** START OF PAGE EXTRACT **

Interview with Richard Brammer, Co-Founder
How did Dostoyevsky Wannabe start?
Dostoyevsky Wannabe is me and Victoria Brown. A few years ago, we were making video-art together and separately, Vikki was also painting and I was writing more conventional poetry type stuff. We were both getting frustrated in different ways. Vikki was getting tired of the lack of immediacy in painting and the amount of preparation and space needed. I was getting sick of large parts of the British poetry world which I find very parochial.
It was around then that I started to read Jon Leon. I found Jon through a mixture of British poet Sam Riviere and via interviews that Jon did in HTMLGIANT. This was how I simultaneously picked up on some of the other stuff going on over on your side of the pond. I started to write the odd “25-Point” reviews of books by people like Juliet Escoria, Mike Young, etc. for HTMLGIANT. The immediacy of some of this writing changed my own writing. At the same time, Vikki stopped painting and started writing and putting her own book together so we thought we’d start a sort of very small DIY press initially just to publish ourselves.
We were keen to break the taboo of the “vanity press.” We’re based in Manchester, which is the place where The Buzzcocks became the first band to put out their own record, kick-starting the concept of self-releasing and of independent music more generally, so it always struck us as odd and kind of backwards that in publishing that route was blocked off by the “vanity press” taboo. There are maybe a few good reasons to preserve that taboo but we didn’t feel it should be a non-negotiable commandment. Popular music experimented with this like 40 years ago now! Vikki and I were both really into Riot Grrrl bands and that fed in. The Bratmobile song “Cool Schmool” and the shouted bit at the beginning “Fuck you too, cool schmool!” was sort of an early slogan that summed up how we felt about the mainstream and about any idea that writers have to write “properly” or publish “properly.” In the last five years, the western world has been drowning beneath a sea of, what we consider to be, worthless advice about how to be a writer or a publisher or a whatever and we just thought “Fuck that.” We decided to go further and get other people involved. Being in your own bubble is all very comfortable and narcissistic but we wanted to try to get to know and make connections with interesting folk outside of our own immediate experience.
Tell us a bit about Dostoyevsky Wannabe. What are your influences, your aesthetic, your mission?
Mission-wise, ours is almost an anti-mission as described above but that’s not meant in a negative way. Our aesthetic has always been very important to us. Vikki is a very accomplished designer and so we wanted to use that, for sure. We also had a background in visuals so we wanted to produce something that was fairly high quality design-wise and also to heavily push book trailers and mixtapes as alternative ways for people to come to our books. We want the reader to look cool when they’re sat there reading a book we’ve produced. Maybe that sounds shallow but we believe in the power of the physical book, cover and interior, and feel that there can be connections made to the content through the packaging and vice-versa. There were a couple of big influences on this aspect. We wanted to do things in a similar manner to the record covers that Manchester’s Factory Records and Peter Saville put out in the 80s for bands like Joy Division and New Order that you can read more about here but crossed with a kind of classic Penguin/Pelican books stylistic consistency.

** END OF PAGE EXTRACT **
** START OF DATASET CONTENT **

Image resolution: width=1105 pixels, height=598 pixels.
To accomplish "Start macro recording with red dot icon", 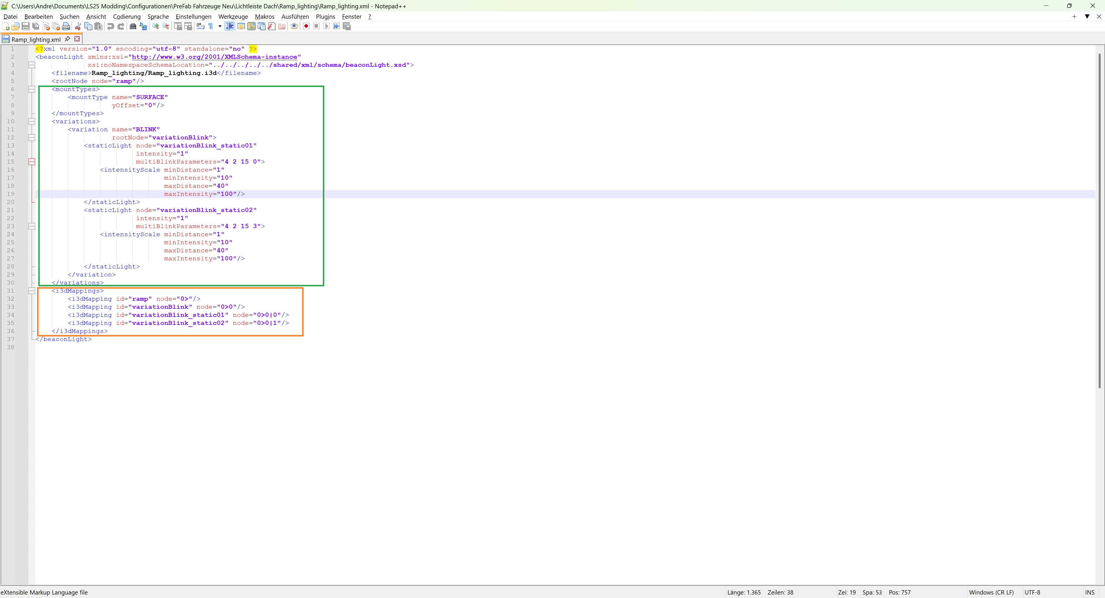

** END OF DATASET CONTENT **

TO-DO LIST:
a) According to the Dostoyevsky Wannabe interview, which band was the first to put out its own record?
b) From the Dostoyevsky Wannabe interview, quote the passage between "Interview with Richard" and "find very parochial.", inclusive.

ANSWERS IN ORDER:
a) The Buzzcocks

b)
Interview with Richard Brammer, Co-Founder
How did Dostoyevsky Wannabe start?
Dostoyevsky Wannabe is me and Victoria Brown. A few years ago, we were making video-art together and separately, Vikki was also painting and I was writing more conventional poetry type stuff. We were both getting frustrated in different ways. Vikki was getting tired of the lack of immediacy in painting and the amount of preparation and space needed. I was getting sick of large parts of the British poetry world which I find very parochial.